Photo for the Mirror by Alyssa Fasolo / Kenley Sullivan (left), Aiden Dashner and Madison Goshorn make crafts at one of the booths set up in the stadium.

In the face of challenges, communities often come together.

On Sunday, Peoples Natural Gas Field was transformed into a sea of pink as Making Strides of Central PA held its annual breast cancer walk.

For the past 20 years, breast cancer survivors have walked side by side with family members, friends, community members and local organizations to raise money for cancer research.

“It’s a great thing for the community. It brings a lot of people together,” said Linda Hinton, a breast cancer survivor and the co-chair of Making Strides Against Breast Cancer of Blair County.

The planning for Sunday’s event began in February. From there, teams began to form and fundraise, and community members donated online. The walk attracted about 40 teams and a total of nearly 1,000 participants.

Photo for the Mirror by Alyssa Fasolo / Participants of the Making Strides of Central PA breast cancer walk wind their way around Peoples Natural Gas Field on Sunday.

Prior to the start of the event, approximately $46,173 had been raised, with the total increasing as the event progressed.

========================================================================

Required action 1: In the article about the breast cancer walk, how many teams did the event draw?
Required action 2: Transcribe the part of the breast cancer walk article starting with "Photo for the Mirror by Alyssa Fasolo / Kenley" and going on through "breast cancer walk.".
Work only from the article itself.

Information supplied:
========================================================================

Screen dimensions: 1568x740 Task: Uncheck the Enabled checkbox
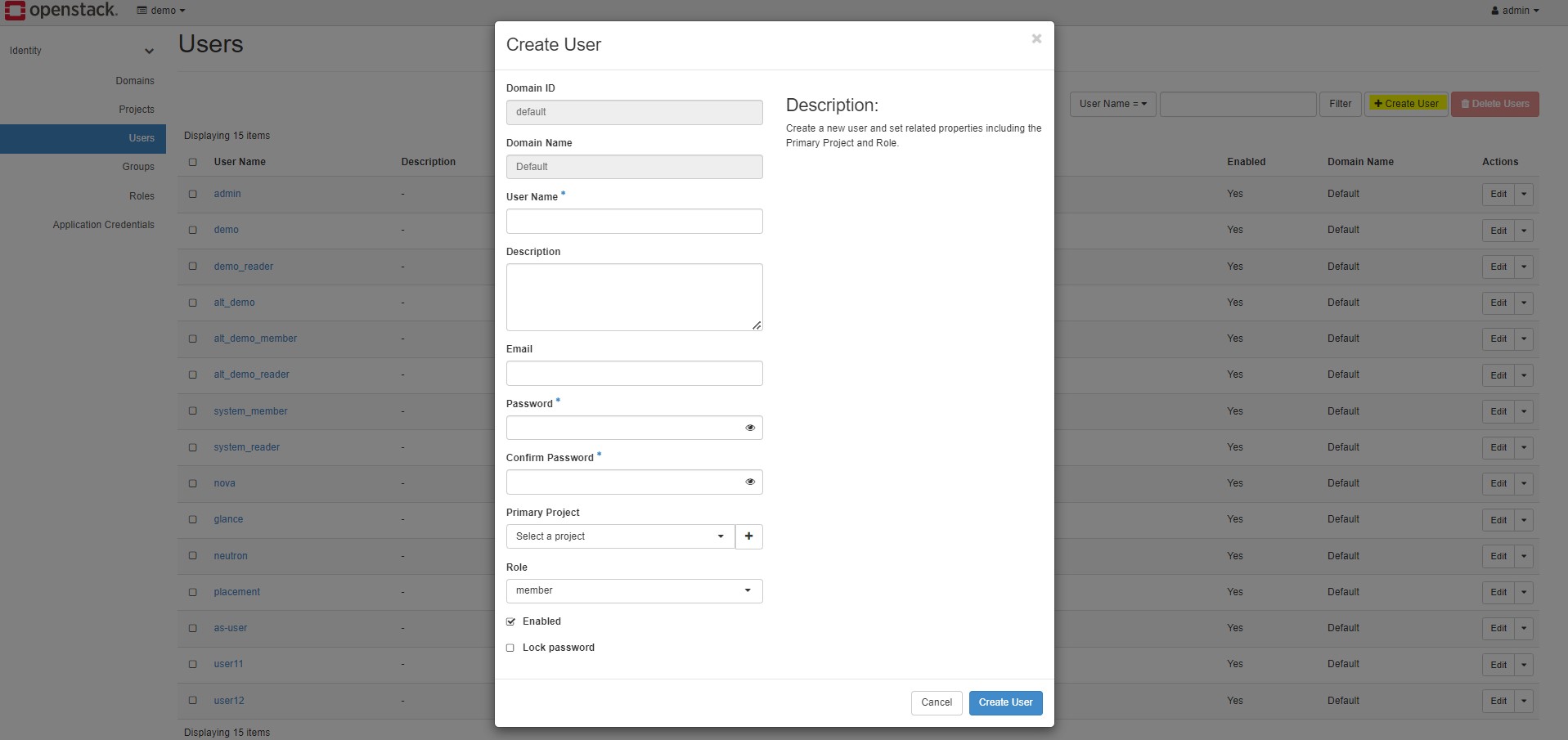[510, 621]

========================================================================

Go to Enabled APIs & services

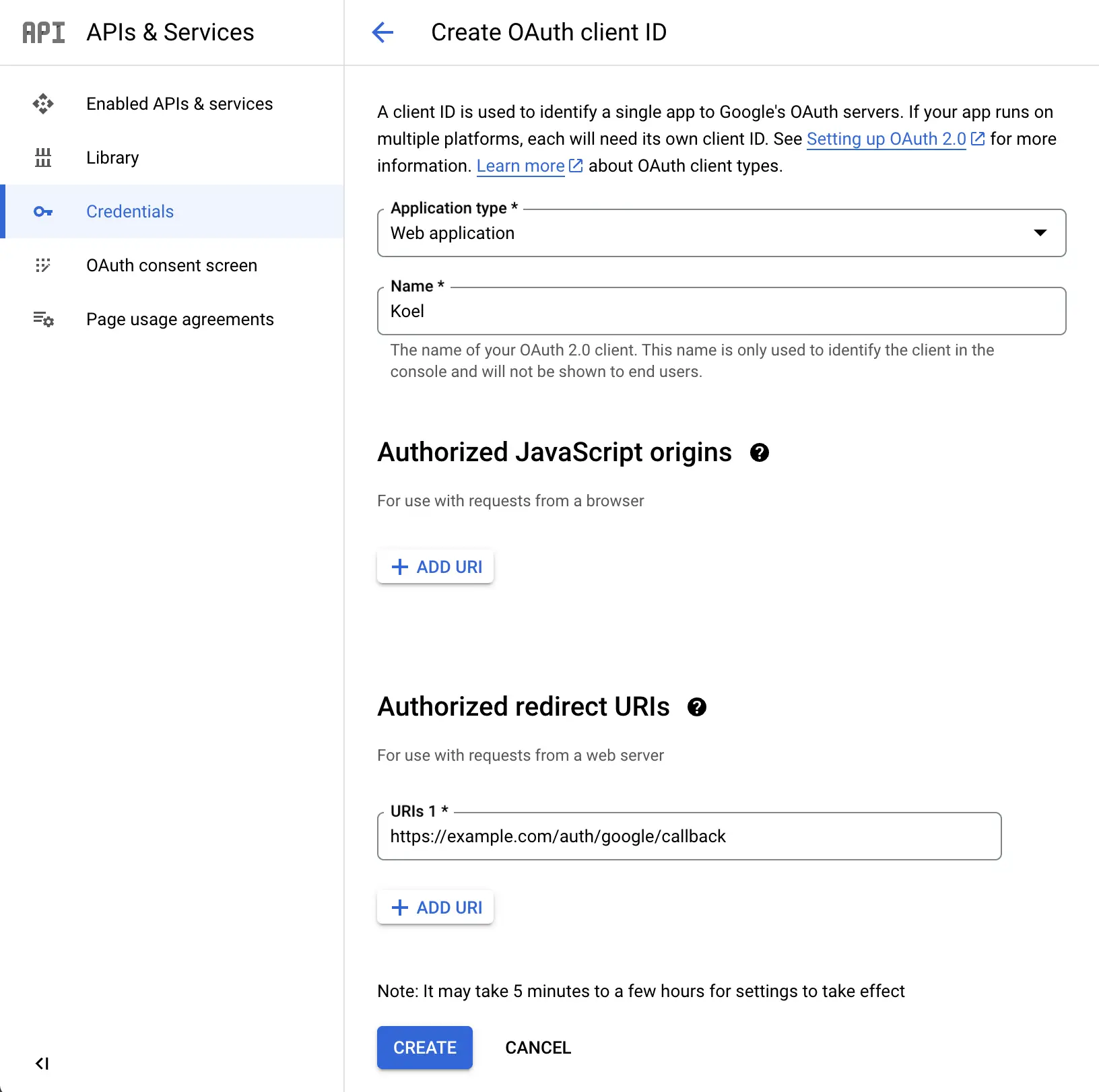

========================================================================

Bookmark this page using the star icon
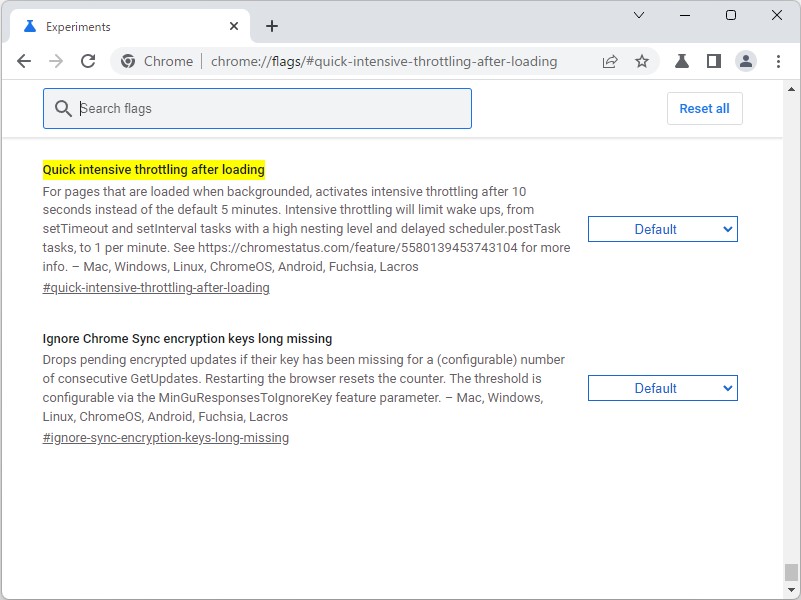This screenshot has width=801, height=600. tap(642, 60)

========================================================================

Output 1: About 40 teams.

Output 2:
Photo for the Mirror by Alyssa Fasolo / Kenley Sullivan (left), Aiden Dashner and Madison Goshorn make crafts at one of the booths set up in the stadium.

In the face of challenges, communities often come together.

On Sunday, Peoples Natural Gas Field was transformed into a sea of pink as Making Strides of Central PA held its annual breast cancer walk.